## [Stored records]
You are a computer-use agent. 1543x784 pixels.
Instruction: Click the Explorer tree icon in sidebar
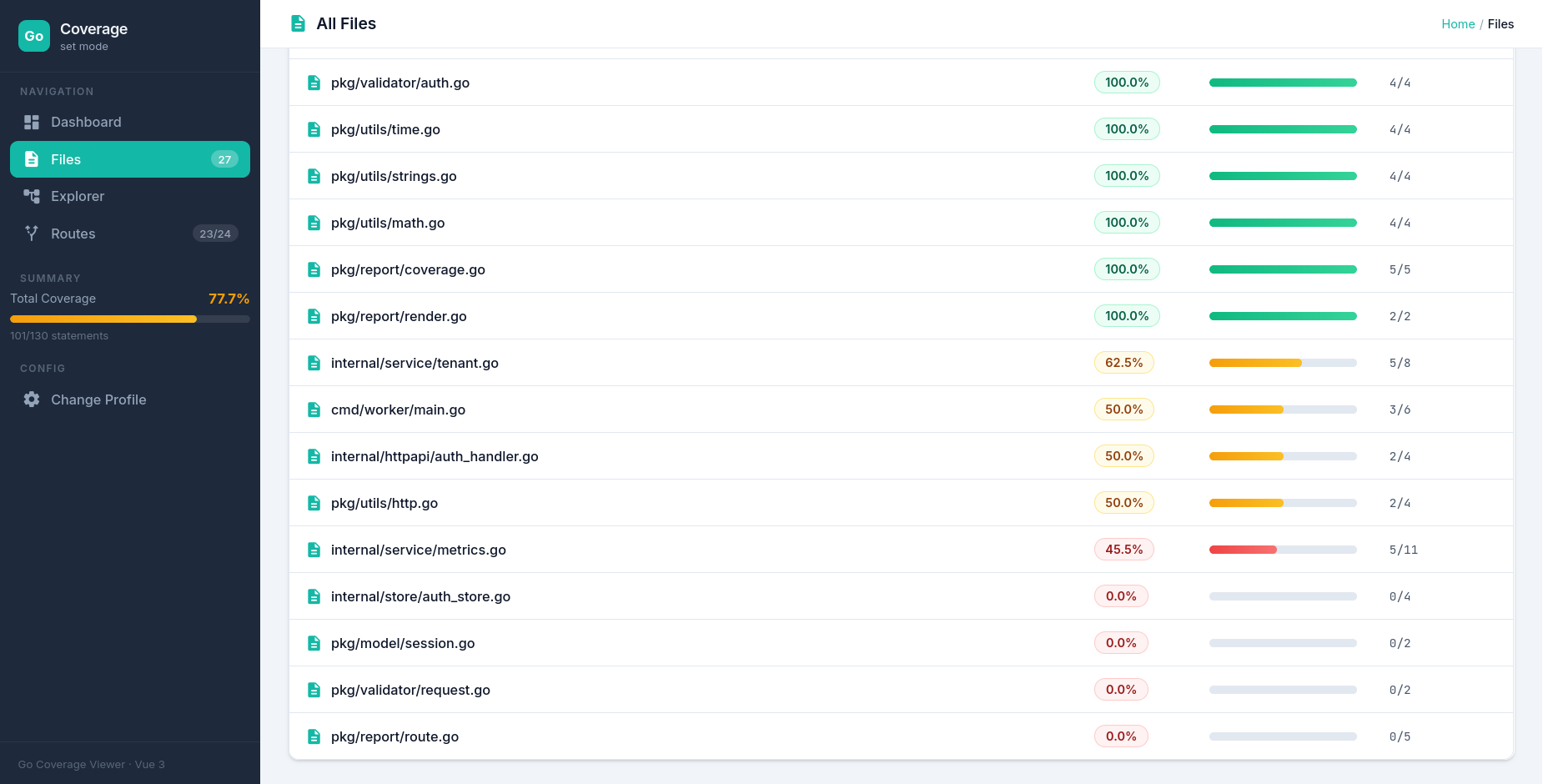tap(32, 196)

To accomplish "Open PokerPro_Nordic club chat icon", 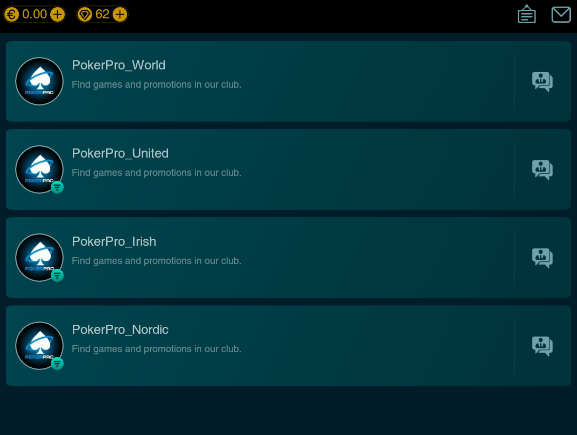I will pos(542,346).
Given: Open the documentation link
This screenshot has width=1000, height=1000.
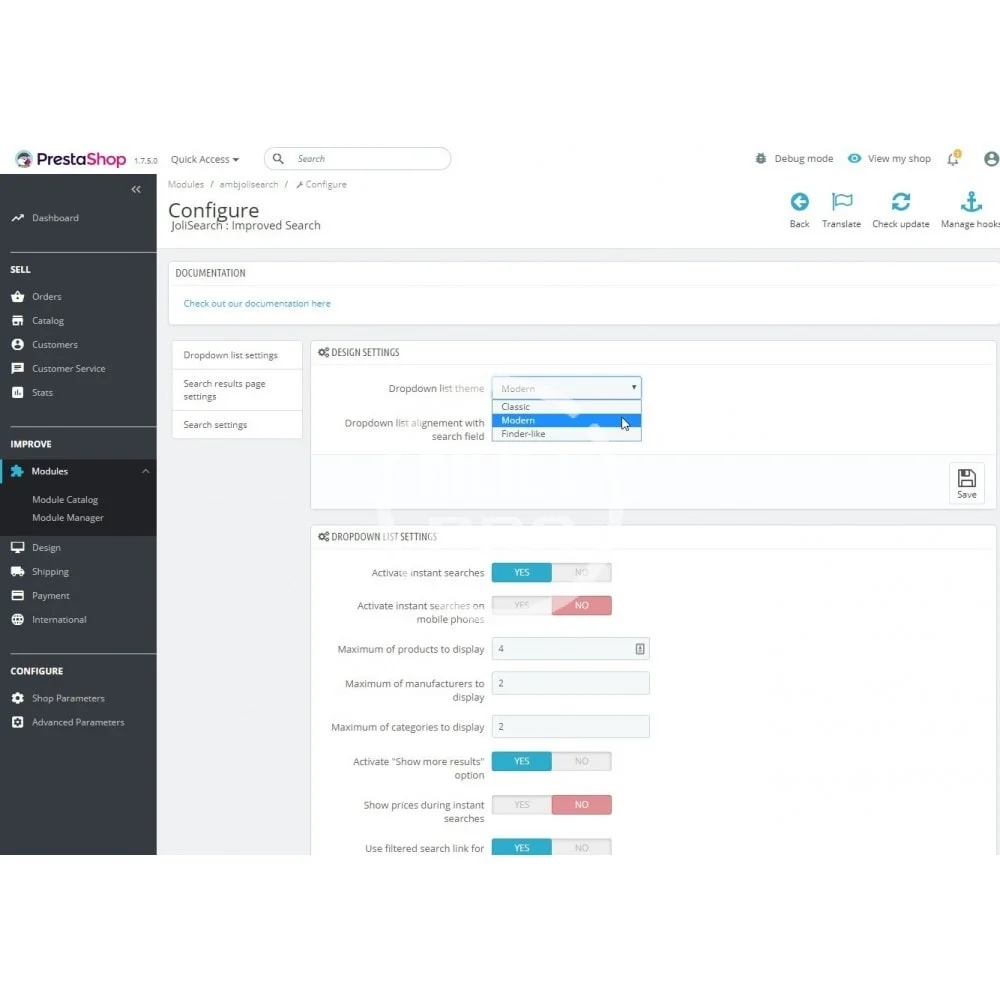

## [Objective]
Swap "documentation link" for "help link" and write out everything from the line containing "Given: Open the documentation link" down to the end of the material, with all else unchanged. Leave the pictures out of your answer.

## [Exercise output]
Given: Open the help link
This screenshot has width=1000, height=1000.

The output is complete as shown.